Dataset items
####################

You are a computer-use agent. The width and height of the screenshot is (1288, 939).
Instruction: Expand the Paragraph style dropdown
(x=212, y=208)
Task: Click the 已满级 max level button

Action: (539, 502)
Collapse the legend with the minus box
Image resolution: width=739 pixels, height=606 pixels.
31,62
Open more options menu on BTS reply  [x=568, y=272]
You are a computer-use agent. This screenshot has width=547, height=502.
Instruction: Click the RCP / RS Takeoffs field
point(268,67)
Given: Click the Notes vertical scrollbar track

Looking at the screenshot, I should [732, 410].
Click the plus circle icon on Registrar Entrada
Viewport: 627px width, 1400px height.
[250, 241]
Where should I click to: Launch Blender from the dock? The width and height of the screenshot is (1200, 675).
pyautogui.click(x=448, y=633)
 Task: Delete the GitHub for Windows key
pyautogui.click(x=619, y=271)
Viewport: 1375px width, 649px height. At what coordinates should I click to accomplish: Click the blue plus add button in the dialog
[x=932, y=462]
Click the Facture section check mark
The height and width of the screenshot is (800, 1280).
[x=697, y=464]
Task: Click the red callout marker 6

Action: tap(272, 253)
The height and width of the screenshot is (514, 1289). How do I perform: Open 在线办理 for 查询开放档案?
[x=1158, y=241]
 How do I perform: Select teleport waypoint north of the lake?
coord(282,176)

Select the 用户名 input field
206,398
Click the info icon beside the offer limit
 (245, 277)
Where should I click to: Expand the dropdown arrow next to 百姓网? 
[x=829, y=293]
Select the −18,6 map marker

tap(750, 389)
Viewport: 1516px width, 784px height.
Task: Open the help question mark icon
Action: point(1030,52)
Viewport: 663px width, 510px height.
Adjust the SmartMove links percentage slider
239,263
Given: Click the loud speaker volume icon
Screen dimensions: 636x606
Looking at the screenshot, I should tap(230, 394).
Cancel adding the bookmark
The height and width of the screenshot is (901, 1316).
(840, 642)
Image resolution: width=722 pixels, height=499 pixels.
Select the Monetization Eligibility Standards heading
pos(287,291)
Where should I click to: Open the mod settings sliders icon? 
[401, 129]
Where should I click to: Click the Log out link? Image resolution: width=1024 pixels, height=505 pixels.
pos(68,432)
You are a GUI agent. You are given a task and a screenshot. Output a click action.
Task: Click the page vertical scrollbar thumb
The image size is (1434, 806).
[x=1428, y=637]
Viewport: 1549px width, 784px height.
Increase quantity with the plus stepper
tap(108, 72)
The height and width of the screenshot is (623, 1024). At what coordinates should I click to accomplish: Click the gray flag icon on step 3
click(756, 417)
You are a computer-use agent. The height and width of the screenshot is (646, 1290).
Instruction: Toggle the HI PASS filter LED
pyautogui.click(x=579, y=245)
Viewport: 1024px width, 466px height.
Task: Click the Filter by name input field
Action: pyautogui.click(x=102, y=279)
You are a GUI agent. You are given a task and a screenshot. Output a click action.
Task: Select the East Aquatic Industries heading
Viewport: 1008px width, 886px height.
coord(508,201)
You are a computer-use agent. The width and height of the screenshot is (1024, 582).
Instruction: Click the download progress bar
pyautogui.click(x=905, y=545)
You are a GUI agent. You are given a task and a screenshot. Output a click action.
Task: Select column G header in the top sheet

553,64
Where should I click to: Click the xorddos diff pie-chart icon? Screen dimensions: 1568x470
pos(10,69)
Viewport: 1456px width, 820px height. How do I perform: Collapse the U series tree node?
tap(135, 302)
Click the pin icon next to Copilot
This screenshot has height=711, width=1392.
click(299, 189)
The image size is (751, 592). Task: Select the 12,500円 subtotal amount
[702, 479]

####################

From the records above, copy each line where the word "agent" can be found.

## [Expected output]
You are a computer-use agent. The width and height of the screenshot is (1288, 939).
You are a computer-use agent. This screenshot has width=547, height=502.
You are a GUI agent. You are given a task and a screenshot. Output a click action.
You are a computer-use agent. The height and width of the screenshot is (646, 1290).
You are a GUI agent. You are given a task and a screenshot. Output a click action.
You are a computer-use agent. The width and height of the screenshot is (1024, 582).
You are a GUI agent. You are given a task and a screenshot. Output a click action.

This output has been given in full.